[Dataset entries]
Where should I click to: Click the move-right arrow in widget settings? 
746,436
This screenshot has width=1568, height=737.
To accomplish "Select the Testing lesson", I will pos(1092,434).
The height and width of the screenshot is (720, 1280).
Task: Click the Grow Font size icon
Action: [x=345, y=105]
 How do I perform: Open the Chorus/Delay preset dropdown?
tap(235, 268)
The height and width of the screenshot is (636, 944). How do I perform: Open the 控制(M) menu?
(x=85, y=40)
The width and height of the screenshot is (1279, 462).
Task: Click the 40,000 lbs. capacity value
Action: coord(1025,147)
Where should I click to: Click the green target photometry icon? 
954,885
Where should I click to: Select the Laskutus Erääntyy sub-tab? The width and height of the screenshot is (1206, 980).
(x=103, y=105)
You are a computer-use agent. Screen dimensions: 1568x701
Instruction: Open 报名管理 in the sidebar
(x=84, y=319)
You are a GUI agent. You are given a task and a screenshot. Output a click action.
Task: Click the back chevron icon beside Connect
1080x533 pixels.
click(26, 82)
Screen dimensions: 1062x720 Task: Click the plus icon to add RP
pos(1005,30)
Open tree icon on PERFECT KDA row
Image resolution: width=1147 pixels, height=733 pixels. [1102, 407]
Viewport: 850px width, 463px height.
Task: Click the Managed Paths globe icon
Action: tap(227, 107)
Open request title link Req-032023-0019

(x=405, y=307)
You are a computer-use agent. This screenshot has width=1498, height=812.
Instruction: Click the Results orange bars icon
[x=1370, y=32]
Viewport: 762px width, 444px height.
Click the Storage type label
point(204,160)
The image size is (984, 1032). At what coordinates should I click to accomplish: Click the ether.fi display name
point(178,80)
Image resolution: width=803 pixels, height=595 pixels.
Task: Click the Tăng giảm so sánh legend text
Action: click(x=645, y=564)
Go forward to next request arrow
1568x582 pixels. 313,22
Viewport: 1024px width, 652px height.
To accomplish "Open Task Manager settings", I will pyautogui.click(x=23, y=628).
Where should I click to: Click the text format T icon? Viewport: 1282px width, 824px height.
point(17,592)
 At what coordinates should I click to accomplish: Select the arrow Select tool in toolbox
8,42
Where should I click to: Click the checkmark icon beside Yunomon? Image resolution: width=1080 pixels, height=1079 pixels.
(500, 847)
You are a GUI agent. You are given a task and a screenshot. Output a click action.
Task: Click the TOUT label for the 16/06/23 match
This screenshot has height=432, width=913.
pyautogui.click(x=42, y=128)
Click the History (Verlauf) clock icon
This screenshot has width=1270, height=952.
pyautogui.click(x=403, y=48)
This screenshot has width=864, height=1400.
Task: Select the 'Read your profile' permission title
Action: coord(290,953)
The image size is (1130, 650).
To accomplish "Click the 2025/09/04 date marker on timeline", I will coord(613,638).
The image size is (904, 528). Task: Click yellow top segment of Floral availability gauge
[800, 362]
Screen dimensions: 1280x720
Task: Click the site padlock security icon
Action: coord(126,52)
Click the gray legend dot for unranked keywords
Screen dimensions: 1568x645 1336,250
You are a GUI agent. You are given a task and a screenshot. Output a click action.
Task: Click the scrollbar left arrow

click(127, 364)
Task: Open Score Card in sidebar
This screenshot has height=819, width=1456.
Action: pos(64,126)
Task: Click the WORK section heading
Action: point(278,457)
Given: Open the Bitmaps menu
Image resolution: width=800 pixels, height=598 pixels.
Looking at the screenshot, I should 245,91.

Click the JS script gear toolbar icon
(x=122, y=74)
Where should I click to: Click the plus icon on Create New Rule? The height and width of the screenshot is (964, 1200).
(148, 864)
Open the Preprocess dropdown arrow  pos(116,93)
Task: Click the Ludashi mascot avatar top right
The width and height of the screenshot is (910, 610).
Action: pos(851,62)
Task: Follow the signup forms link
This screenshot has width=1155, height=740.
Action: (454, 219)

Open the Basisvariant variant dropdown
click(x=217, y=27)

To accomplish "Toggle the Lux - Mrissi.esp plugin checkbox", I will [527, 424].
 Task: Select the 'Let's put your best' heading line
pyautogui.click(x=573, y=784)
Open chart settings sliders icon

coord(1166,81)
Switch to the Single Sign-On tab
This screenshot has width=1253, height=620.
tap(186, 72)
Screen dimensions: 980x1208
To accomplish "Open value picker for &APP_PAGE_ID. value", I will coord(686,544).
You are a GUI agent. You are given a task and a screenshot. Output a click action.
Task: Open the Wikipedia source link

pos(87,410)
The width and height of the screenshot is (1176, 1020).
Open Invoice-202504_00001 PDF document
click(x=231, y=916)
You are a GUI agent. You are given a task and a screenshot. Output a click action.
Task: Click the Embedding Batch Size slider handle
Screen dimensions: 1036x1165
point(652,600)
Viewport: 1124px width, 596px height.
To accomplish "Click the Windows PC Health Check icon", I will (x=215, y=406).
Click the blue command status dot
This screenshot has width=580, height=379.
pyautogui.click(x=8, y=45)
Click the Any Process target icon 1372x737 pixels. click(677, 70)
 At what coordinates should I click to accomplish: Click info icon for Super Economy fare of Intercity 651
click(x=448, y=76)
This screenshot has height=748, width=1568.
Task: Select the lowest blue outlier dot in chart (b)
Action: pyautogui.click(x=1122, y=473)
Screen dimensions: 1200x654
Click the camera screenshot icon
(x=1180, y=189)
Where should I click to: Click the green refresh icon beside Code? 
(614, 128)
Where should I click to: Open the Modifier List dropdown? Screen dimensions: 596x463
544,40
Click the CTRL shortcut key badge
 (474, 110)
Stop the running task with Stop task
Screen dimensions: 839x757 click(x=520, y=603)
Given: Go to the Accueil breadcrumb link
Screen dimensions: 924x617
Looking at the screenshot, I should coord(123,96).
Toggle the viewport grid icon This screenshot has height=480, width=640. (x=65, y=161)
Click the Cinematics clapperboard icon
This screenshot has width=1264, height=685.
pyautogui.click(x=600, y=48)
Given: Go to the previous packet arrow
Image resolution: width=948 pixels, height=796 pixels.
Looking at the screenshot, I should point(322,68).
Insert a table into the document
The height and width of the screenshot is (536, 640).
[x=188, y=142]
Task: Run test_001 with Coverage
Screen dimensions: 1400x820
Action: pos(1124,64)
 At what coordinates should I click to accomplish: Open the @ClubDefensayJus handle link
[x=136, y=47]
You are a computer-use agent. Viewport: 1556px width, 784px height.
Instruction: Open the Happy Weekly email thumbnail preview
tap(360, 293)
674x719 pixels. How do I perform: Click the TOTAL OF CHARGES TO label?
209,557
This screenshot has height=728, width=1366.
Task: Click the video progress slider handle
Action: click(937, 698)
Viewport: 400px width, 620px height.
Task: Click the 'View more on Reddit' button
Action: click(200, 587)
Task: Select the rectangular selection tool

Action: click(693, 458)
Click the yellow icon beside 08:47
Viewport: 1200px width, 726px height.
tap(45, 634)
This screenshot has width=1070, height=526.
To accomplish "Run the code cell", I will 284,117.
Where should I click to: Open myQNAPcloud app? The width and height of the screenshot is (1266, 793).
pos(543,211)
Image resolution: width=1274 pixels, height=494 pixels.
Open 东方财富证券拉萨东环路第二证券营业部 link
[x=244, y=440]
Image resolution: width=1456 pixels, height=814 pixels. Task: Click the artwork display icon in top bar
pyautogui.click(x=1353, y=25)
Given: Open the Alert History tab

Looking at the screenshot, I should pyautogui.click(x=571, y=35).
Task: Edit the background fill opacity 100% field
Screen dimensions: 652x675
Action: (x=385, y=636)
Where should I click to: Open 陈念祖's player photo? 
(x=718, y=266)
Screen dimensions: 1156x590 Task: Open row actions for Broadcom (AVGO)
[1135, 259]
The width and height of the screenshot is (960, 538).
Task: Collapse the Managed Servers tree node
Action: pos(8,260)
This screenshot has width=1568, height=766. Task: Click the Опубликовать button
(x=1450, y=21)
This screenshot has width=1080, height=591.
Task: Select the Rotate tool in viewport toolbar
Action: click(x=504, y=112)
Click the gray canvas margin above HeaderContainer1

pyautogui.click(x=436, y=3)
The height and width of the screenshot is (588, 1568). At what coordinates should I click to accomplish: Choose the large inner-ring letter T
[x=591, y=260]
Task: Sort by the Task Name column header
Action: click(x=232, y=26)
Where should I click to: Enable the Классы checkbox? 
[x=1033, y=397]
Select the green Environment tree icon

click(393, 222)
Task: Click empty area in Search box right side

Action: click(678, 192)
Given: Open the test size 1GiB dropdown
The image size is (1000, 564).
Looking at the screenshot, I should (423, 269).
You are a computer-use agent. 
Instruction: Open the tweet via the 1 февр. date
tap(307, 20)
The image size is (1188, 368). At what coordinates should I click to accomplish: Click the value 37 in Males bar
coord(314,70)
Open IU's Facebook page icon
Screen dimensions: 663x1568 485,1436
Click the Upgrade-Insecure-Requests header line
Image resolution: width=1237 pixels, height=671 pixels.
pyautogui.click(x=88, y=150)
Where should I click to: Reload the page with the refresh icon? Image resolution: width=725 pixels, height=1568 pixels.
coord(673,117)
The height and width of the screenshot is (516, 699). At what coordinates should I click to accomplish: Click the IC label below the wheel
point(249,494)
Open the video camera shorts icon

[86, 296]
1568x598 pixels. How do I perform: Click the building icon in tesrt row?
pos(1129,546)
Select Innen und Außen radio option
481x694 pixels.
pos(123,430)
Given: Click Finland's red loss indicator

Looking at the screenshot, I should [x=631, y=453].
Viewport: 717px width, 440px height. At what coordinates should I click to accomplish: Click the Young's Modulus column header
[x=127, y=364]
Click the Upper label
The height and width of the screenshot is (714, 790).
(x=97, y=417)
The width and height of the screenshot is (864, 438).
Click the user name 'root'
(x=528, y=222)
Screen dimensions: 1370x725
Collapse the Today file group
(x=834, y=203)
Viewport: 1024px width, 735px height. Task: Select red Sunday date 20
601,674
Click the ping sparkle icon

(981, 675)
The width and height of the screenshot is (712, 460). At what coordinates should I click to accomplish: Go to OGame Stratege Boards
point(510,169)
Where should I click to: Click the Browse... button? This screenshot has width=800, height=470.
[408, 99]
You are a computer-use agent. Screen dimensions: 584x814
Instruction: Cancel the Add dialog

ABOUT THIS TASK —
Would you please give the number of lines in the data above that contain the string "computer"? Reply with that number only.

SOLUTION —
5